An A-frame house is 40 feet high and 30 feet wide. Find the angle that the roof makes with the floor. Round the angle nearest degree.
Assuming that the peak of the house is in the centre of the width.
tanØ = 40/15 = 8/3
Ø = appr 69°
To find the angle that the roof makes with the floor of an A-frame house, you can use basic trigonometry.
1. Identify the triangle formed by the height (opposite side), half the width (adjacent side), and the hypotenuse of the triangle.
2. In this case, the height of the house, which is 40 feet, represents the opposite side of the triangle, and half the width, which is 30 feet/2 = 15 feet, represents the adjacent side.
3. Use the tangent function, which is defined as the opposite side divided by the adjacent side, to find the angle. The tangent of an angle is equal to the opposite divided by the adjacent side.
tangent(angle) = opposite/adjacent
4. In this case, the equation becomes:
tangent(angle) = 40/15
5. Calculate the tangent of the angle.
tangent(angle) ≈ 2.6667
6. Use the inverse tangent function (arctan) to find the measure of the angle.
angle ≈ arctan(2.6667)
7. Calculate the arctan of 2.6667.
angle ≈ 69.94 degrees
Therefore, the angle that the roof makes with the floor is approximately 70 degrees.
To find the angle that the roof makes with the floor of an A-frame house, you can use trigonometry.

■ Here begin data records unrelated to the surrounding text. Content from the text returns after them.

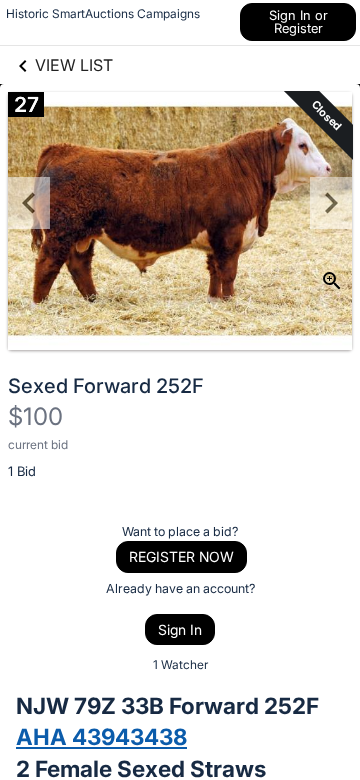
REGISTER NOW (181, 556)
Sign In (180, 629)
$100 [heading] (35, 416)
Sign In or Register (298, 21)
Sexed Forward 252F (106, 386)
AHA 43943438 (101, 736)
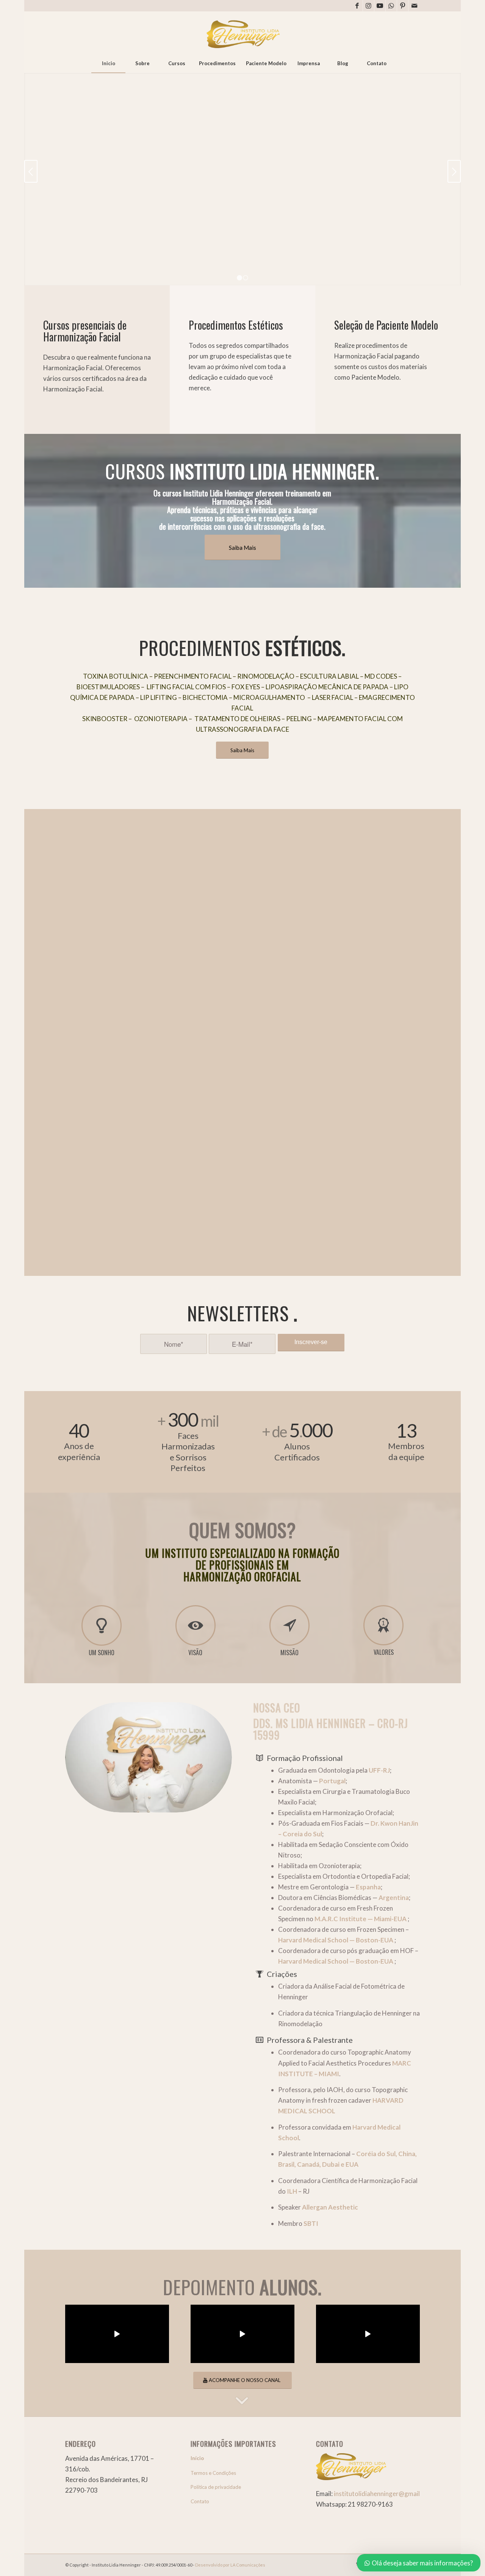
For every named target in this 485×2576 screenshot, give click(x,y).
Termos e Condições (213, 2473)
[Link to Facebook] (357, 5)
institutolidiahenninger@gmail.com (383, 2494)
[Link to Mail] (414, 5)
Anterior (31, 171)
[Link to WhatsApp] (391, 5)
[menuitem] (108, 63)
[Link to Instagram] (368, 5)
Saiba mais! (86, 268)
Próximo (454, 171)
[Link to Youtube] (379, 5)
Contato (200, 2501)
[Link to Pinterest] (402, 5)
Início (197, 2458)
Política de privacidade (216, 2487)
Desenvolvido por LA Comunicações (230, 2564)
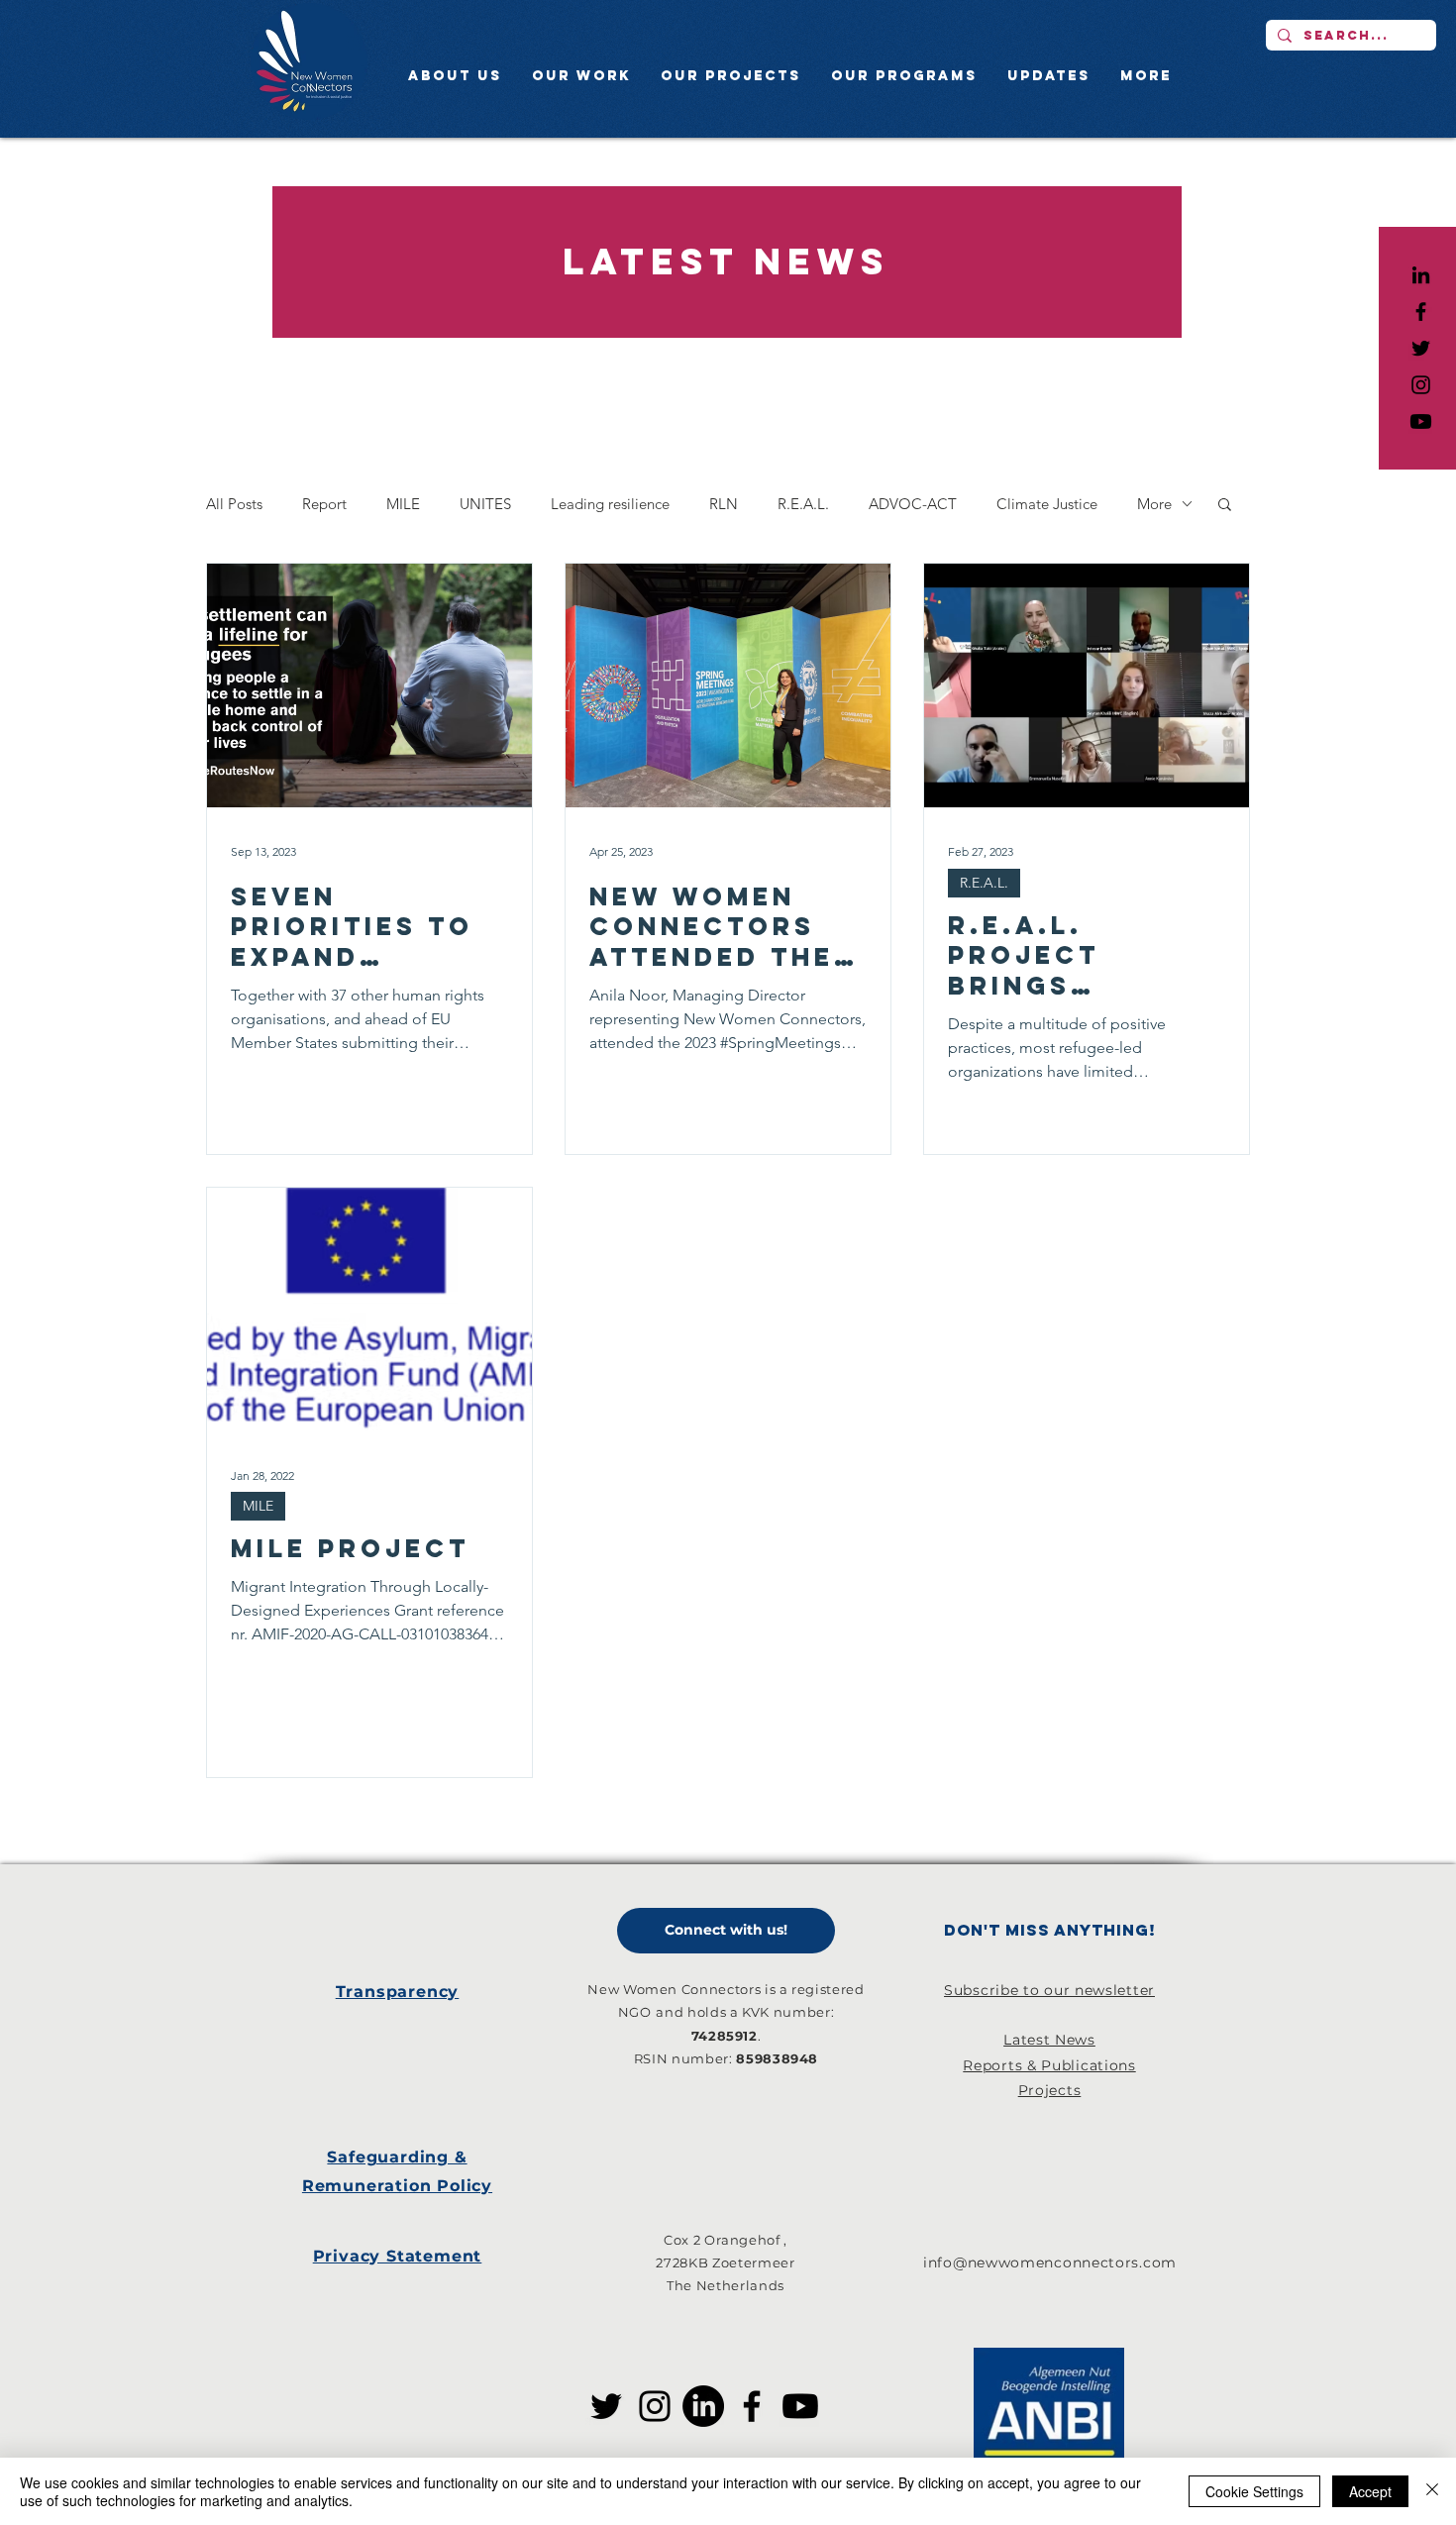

First, let's draw a diagram to visualize the situation.
```
/|
/ |
/ |
/ |
/θ |
/ |
/______|
Width
```
In this diagram, the height of the A-frame house is 40 feet and the width is 30 feet. We need to find the angle, θ, which is the angle between the roof and the floor.
To find θ, we can use the tangent ratio:
```
tan(θ) = Opposite/Adjacent
```
In this case, the height of the house is the opposite side and the width is the adjacent side. So, we have:
```
tan(θ) = 40/30
```
To solve for θ, we can take the inverse tangent (also known as arctan) of both sides:
```
θ = arctan(40/30)
```
Now, let's calculate the value of θ using a calculator or computer:
```
θ ≈ arctan(40/30) ≈ 53.13 degrees
```
Therefore, the angle that the roof makes with the floor is approximately 53 degrees rounded to the nearest degree.